Entries taken from a collection:
┏━━

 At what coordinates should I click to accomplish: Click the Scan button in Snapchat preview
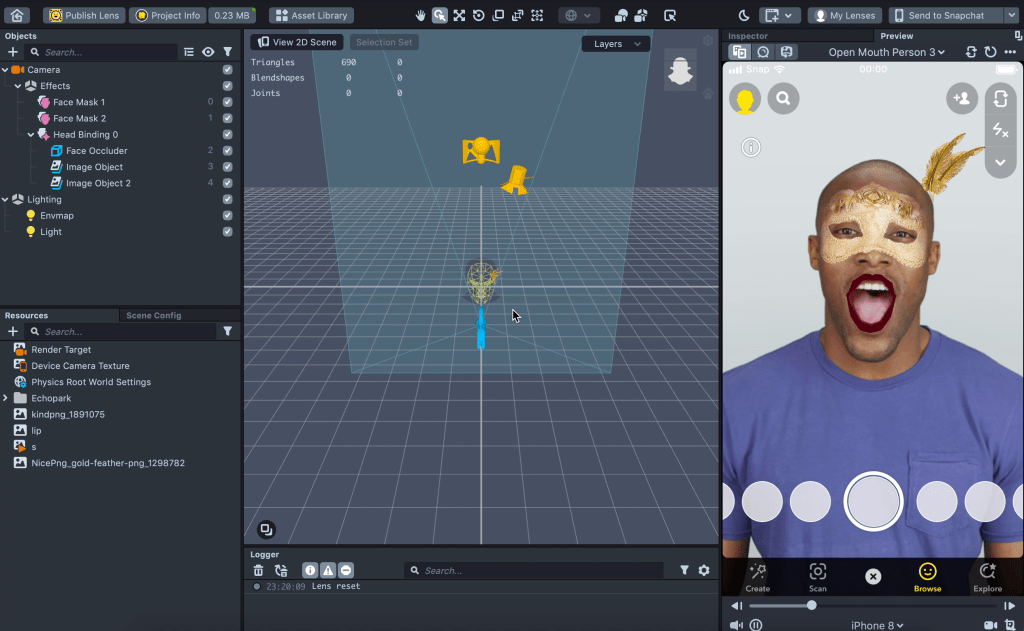(x=817, y=576)
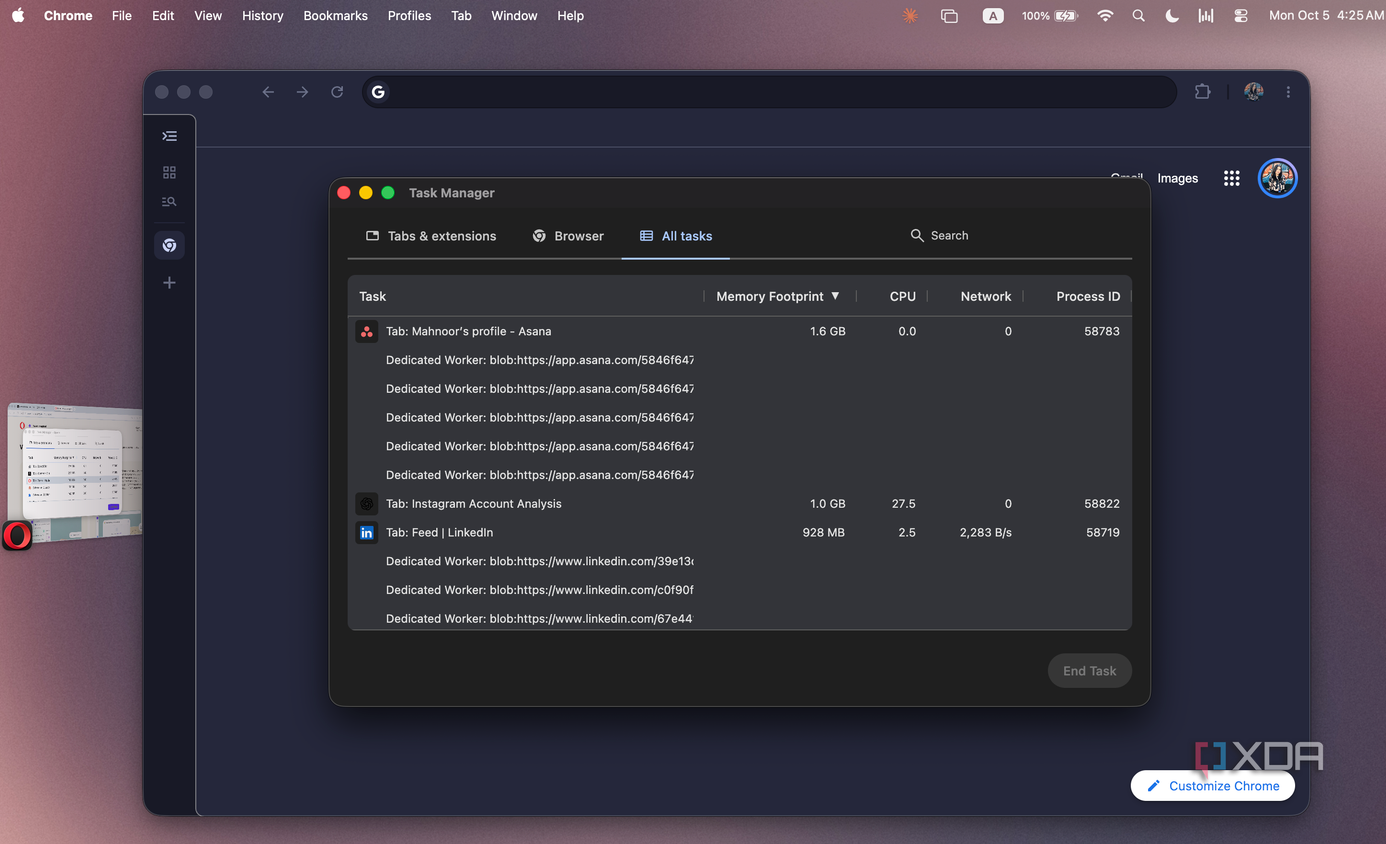Reload the page with the refresh icon
The image size is (1386, 844).
[x=337, y=92]
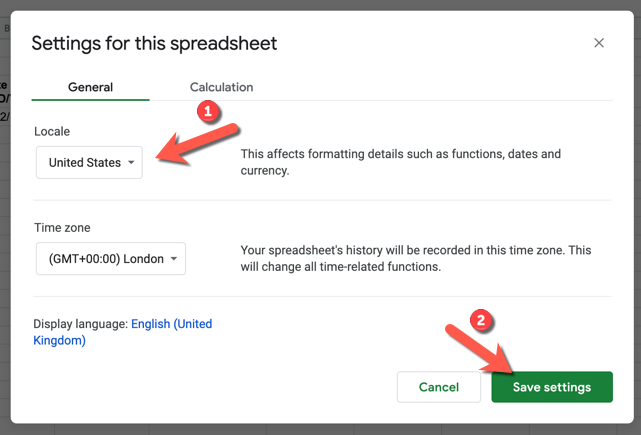Screen dimensions: 641x435
Task: Click the 'Display language:' label text
Action: click(x=80, y=324)
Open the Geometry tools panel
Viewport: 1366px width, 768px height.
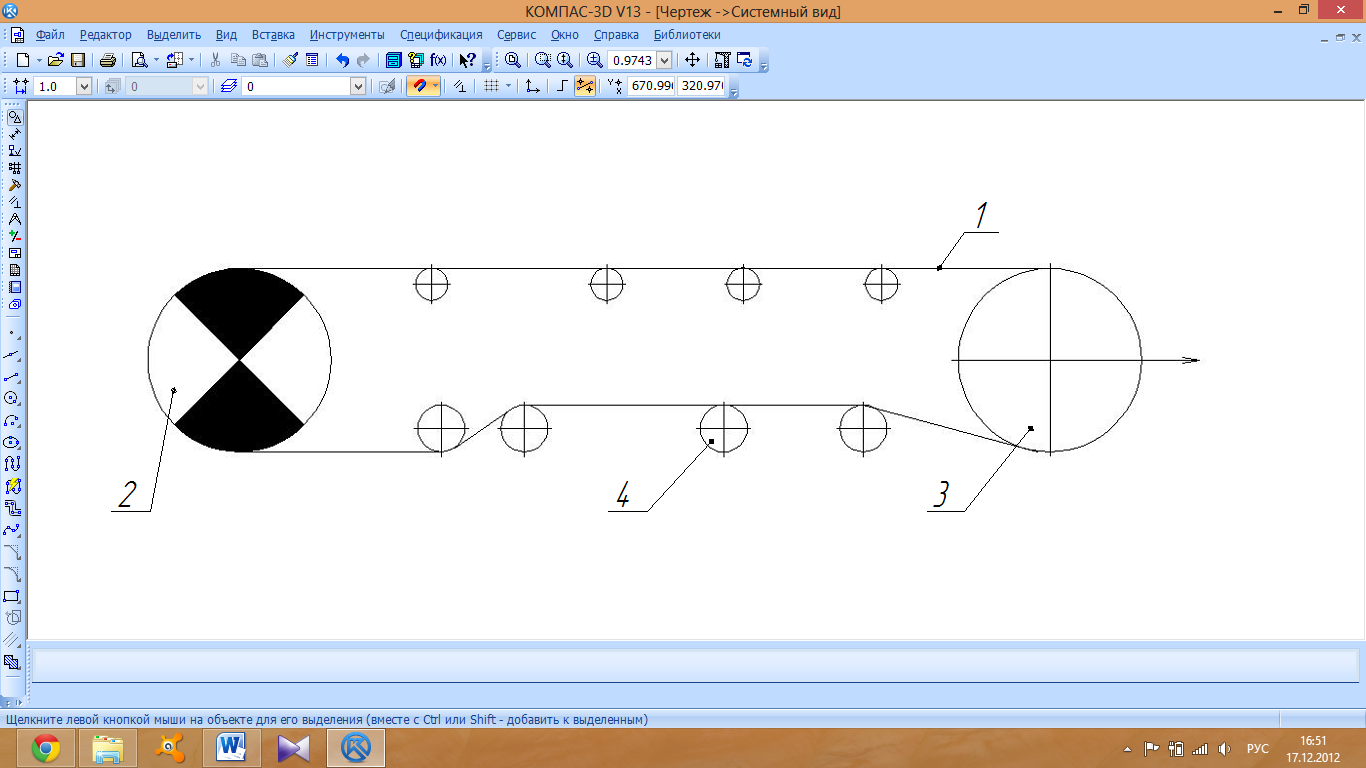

┗━━

#### Exercise objective
The records above are to be restated exactly, with all pictures omitted.

#### Output for this exercise
 At what coordinates should I click to accomplish: Click the Scan button in Snapchat preview
(x=817, y=576)
Reload the page with the refresh icon
The image size is (1386, 844).
[x=337, y=92]
Screen dimensions: 641x435
Task: Click the 'Display language:' label text
Action: click(x=80, y=324)
Open the Geometry tools panel
Viewport: 1366px width, 768px height.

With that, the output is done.